Wednesday, April 13, 2016

The Wendigo is taking shape...


The Wendigo is one of the more frightening creatures to come from Native American folklore. Some say it's a shapeshifter, others say its a human that suffers from cabin fever and turns into a cannibal. People even assume its a misdiagnosed, emaciated Sasquatch. Whatever it is, it is starting to become more popular with media. Video games, books, movies and TV shows. So what's the newest take on this monster from the north? More after the jump.

From Entertainment Weekly:
The Wendigo has some way to go before it joins the likes of Dracula and Frankenstein in the Monster Hall of Fame. But horror director Larry Fessenden clearly feels there is plenty of terror to be mined from this terrifying creature, which derives from Native American mythology and has been depicted in a variety of ways over the years. The filmmaker has directed two movies directly inspired by the beast (2001’s Wendigo and 2006’s The Last Winter) as well as an episode of the NBC horror anthology show Fear Itself starring Doug Jones as a man who develops a taste for human flesh — a recurring theme in tales about the creature.


The Wendigo even features in last year’s video game Until Dawn, which Fessenden wrote with longtime collaborator Graham Reznick. “This just shows a man who clearly has very few ideas but can really milk them for all they’re worth!” jokes the filmmaker, whose other directorial credits include 2013’s killer fish movie Beneath and is also one of the creative forces behind the Tales From Beyond the Palespooky audio play series.

Fessenden’s latest project to concern the legend is a collection of essays and other materials called Sudden Storm: A Wendigo Reader, which the filmmaker has curated and will be published by Fiddleblack on Feb. 16 (the book is now available to preorder from the publisher’s website).
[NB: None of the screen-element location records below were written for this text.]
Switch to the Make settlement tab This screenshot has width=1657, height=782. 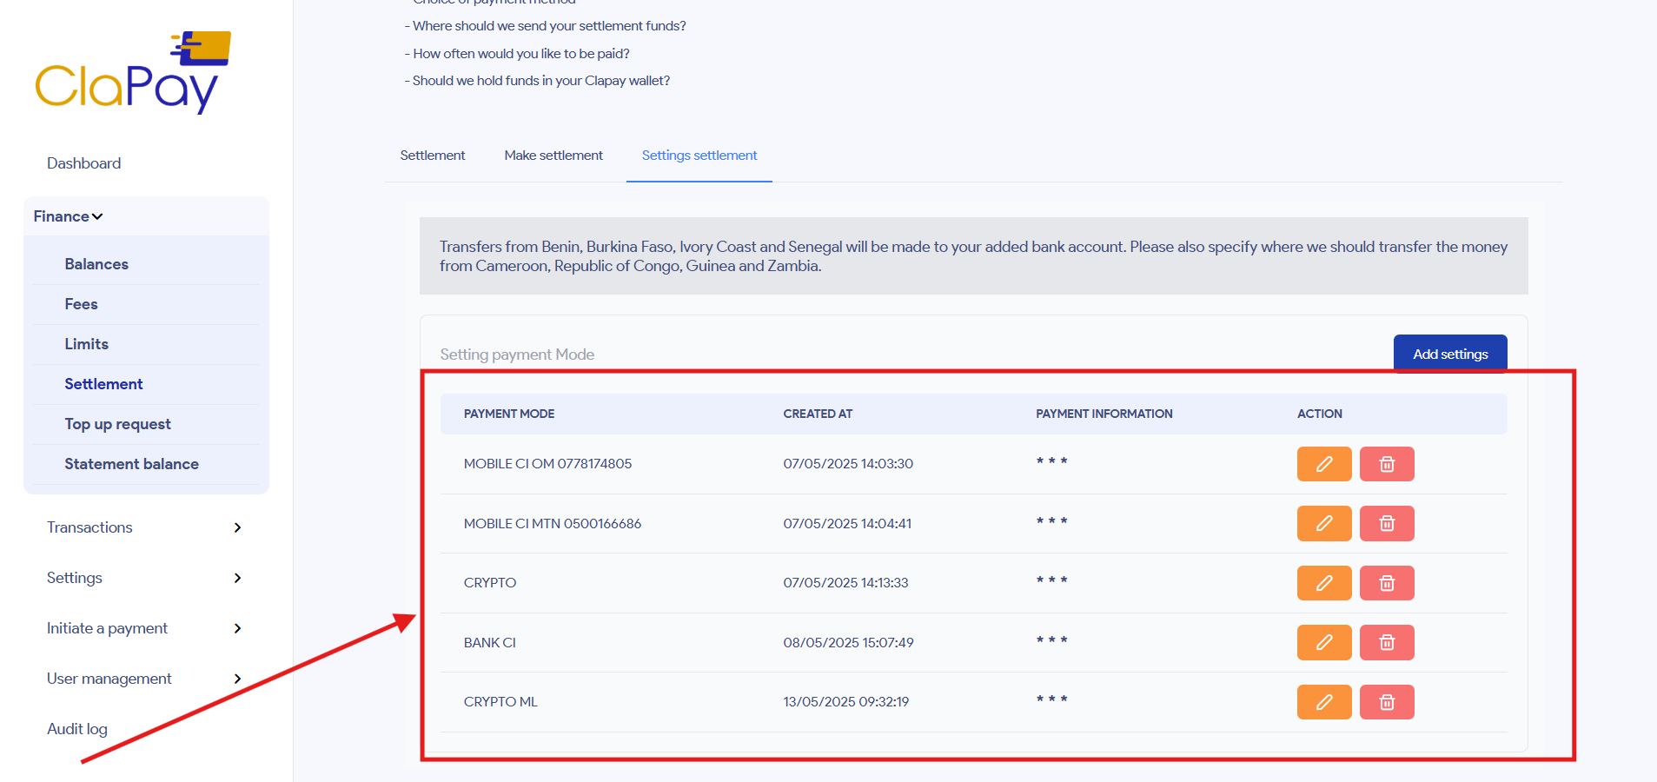tap(553, 156)
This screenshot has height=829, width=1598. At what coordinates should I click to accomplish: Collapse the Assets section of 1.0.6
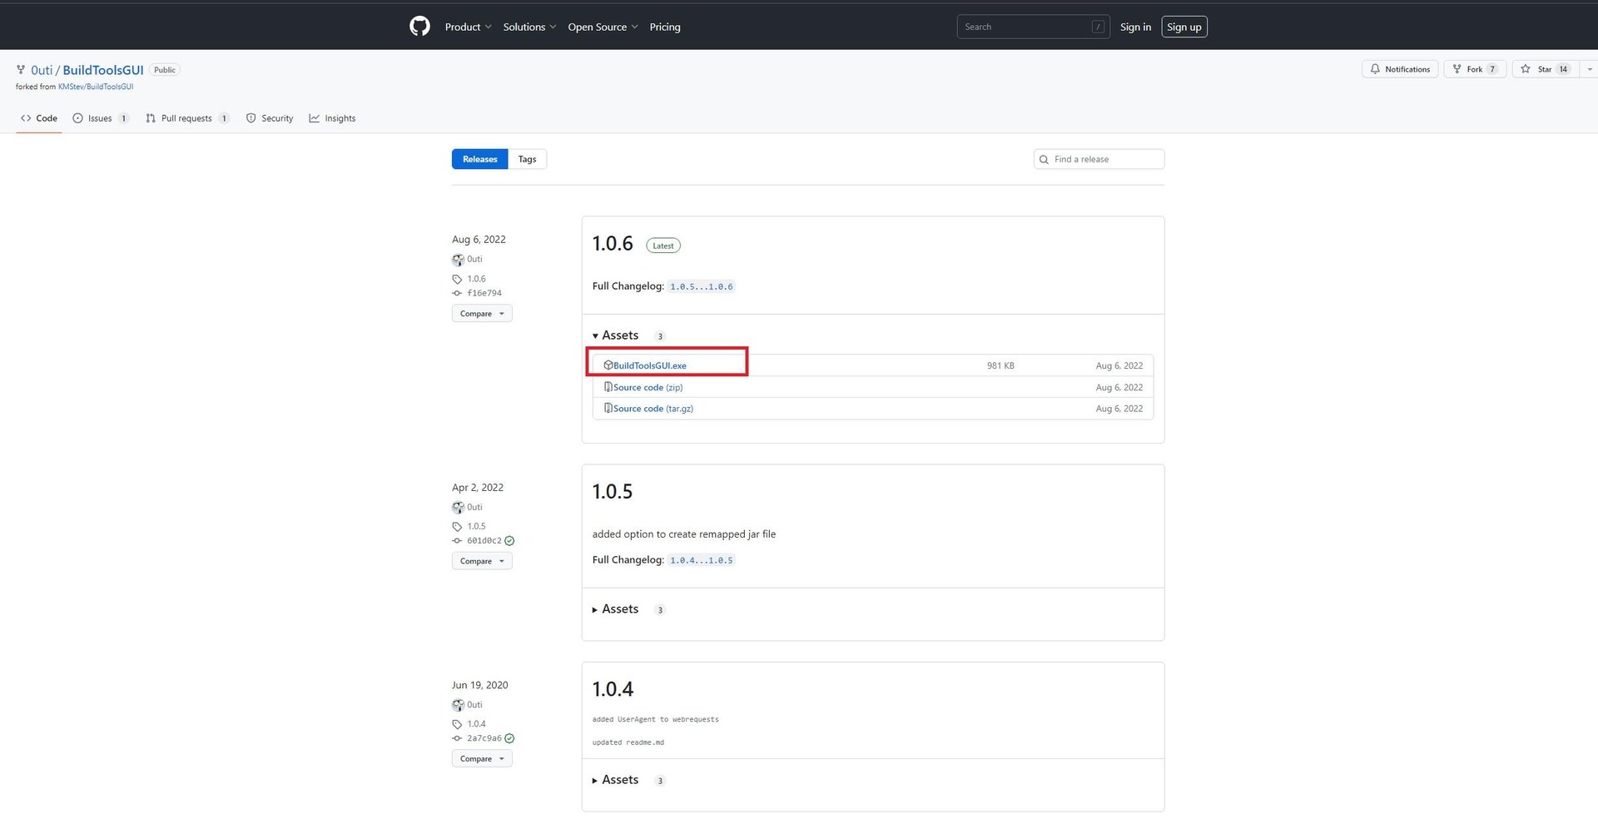click(616, 335)
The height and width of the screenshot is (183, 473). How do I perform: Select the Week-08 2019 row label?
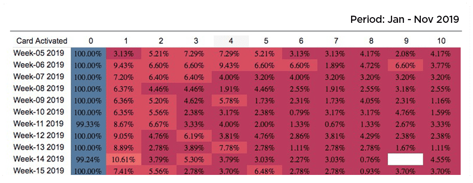click(38, 88)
Deliberately broad in scope, the chapters range from one penned by President Theodore Roosevelt, in which he recounts a “goblin story” he was once told by an old hunter, to a consideration of the creature’s appearances on the small screen by horror expert Samuel Zimmerman. Sudden Storm also boast illustrations from Gary Pullin, Isabel Samaris, and renowned poster artist Graham Humphries. “We discuss it in terms of folkloria, in terms of crypto-zoology, but then we talk about it in movies and TV,” reveals Fessenden. “There’s a lot to chew on, if I can use the expression.”